Objetivo do exercício:
Copie os dados abaixo trocando "Where should I click to:" por "Where do I click to:" em todas as linhas, sem mexer em mais nada.

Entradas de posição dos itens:
================================
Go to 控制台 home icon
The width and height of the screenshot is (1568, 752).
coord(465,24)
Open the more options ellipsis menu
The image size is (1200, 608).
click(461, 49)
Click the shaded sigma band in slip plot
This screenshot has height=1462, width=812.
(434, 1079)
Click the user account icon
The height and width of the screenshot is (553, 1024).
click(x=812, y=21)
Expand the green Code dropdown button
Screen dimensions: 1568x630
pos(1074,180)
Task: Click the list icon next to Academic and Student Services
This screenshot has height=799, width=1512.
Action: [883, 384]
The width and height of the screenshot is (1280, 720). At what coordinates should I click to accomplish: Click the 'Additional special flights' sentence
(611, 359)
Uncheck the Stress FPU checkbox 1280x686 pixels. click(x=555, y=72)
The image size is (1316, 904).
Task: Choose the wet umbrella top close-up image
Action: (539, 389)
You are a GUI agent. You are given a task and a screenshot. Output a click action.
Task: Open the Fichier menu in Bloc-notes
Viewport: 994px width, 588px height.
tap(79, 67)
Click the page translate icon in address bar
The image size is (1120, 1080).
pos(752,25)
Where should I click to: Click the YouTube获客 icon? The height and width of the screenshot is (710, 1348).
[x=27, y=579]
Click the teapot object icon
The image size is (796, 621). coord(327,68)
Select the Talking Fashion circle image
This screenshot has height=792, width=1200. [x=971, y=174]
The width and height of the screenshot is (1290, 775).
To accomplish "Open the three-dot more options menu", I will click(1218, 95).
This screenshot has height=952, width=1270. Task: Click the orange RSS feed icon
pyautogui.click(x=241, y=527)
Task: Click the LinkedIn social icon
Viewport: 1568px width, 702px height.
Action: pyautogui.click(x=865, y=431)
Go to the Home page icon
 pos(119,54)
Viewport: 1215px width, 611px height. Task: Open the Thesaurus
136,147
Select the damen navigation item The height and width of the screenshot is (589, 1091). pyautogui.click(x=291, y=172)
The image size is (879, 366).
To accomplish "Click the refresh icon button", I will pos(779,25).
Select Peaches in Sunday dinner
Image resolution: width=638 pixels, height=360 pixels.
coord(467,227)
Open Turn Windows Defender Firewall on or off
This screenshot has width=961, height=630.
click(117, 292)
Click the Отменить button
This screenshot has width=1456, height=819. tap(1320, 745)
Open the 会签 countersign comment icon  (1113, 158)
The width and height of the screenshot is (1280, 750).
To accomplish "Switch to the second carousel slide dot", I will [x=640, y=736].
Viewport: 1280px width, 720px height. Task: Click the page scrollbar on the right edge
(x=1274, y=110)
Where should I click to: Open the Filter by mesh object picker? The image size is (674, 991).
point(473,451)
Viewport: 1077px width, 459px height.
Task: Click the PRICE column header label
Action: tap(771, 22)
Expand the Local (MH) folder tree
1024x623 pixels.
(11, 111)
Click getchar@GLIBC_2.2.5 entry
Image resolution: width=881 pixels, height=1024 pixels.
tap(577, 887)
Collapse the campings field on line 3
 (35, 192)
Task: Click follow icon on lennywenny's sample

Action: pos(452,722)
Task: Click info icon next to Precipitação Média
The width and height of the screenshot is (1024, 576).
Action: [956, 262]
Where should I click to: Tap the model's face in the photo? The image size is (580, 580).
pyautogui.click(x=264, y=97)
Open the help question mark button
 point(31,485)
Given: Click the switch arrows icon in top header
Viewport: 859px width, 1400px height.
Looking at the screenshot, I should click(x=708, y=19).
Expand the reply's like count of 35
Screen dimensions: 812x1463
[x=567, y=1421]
================================
Resultado:
Go to 控制台 home icon
The width and height of the screenshot is (1568, 752).
coord(465,24)
Open the more options ellipsis menu
The image size is (1200, 608).
click(461, 49)
Click the shaded sigma band in slip plot
This screenshot has height=1462, width=812.
(434, 1079)
Click the user account icon
The height and width of the screenshot is (553, 1024).
click(x=812, y=21)
Expand the green Code dropdown button
Screen dimensions: 1568x630
pos(1074,180)
Task: Click the list icon next to Academic and Student Services
This screenshot has height=799, width=1512.
Action: [883, 384]
The width and height of the screenshot is (1280, 720). At what coordinates should I click to accomplish: Click the 'Additional special flights' sentence
(611, 359)
Uncheck the Stress FPU checkbox 1280x686 pixels. click(x=555, y=72)
The image size is (1316, 904).
Task: Choose the wet umbrella top close-up image
Action: (539, 389)
You are a GUI agent. You are given a task and a screenshot. Output a click action.
Task: Open the Fichier menu in Bloc-notes
Viewport: 994px width, 588px height.
tap(79, 67)
Click the page translate icon in address bar
The image size is (1120, 1080).
pos(752,25)
Where do I click to: Click the YouTube获客 icon? The height and width of the screenshot is (710, 1348).
[x=27, y=579]
Click the teapot object icon
The image size is (796, 621). coord(327,68)
Select the Talking Fashion circle image
This screenshot has height=792, width=1200. [x=971, y=174]
The width and height of the screenshot is (1290, 775).
To accomplish "Open the three-dot more options menu", I will click(1218, 95).
This screenshot has height=952, width=1270. Task: Click the orange RSS feed icon
pyautogui.click(x=241, y=527)
Task: Click the LinkedIn social icon
Viewport: 1568px width, 702px height.
Action: pyautogui.click(x=865, y=431)
Go to the Home page icon
 pos(119,54)
Viewport: 1215px width, 611px height. Task: Open the Thesaurus
136,147
Select the damen navigation item The height and width of the screenshot is (589, 1091). pyautogui.click(x=291, y=172)
The image size is (879, 366).
To accomplish "Click the refresh icon button", I will pos(779,25).
Select Peaches in Sunday dinner
Image resolution: width=638 pixels, height=360 pixels.
coord(467,227)
Open Turn Windows Defender Firewall on or off
This screenshot has width=961, height=630.
click(117, 292)
Click the Отменить button
This screenshot has width=1456, height=819. tap(1320, 745)
Open the 会签 countersign comment icon  (1113, 158)
The width and height of the screenshot is (1280, 750).
To accomplish "Switch to the second carousel slide dot", I will [x=640, y=736].
Viewport: 1280px width, 720px height. Task: Click the page scrollbar on the right edge
(x=1274, y=110)
Where do I click to: Open the Filter by mesh object picker? The image size is (674, 991).
point(473,451)
Viewport: 1077px width, 459px height.
Task: Click the PRICE column header label
Action: tap(771, 22)
Expand the Local (MH) folder tree
1024x623 pixels.
(11, 111)
Click getchar@GLIBC_2.2.5 entry
Image resolution: width=881 pixels, height=1024 pixels.
tap(577, 887)
Collapse the campings field on line 3
 (35, 192)
Task: Click follow icon on lennywenny's sample

Action: pos(452,722)
Task: Click info icon next to Precipitação Média
The width and height of the screenshot is (1024, 576).
Action: [956, 262]
Where do I click to: Tap the model's face in the photo? The image size is (580, 580).
pyautogui.click(x=264, y=97)
Open the help question mark button
 point(31,485)
Given: Click the switch arrows icon in top header
Viewport: 859px width, 1400px height.
Looking at the screenshot, I should click(x=708, y=19).
Expand the reply's like count of 35
Screen dimensions: 812x1463
[x=567, y=1421]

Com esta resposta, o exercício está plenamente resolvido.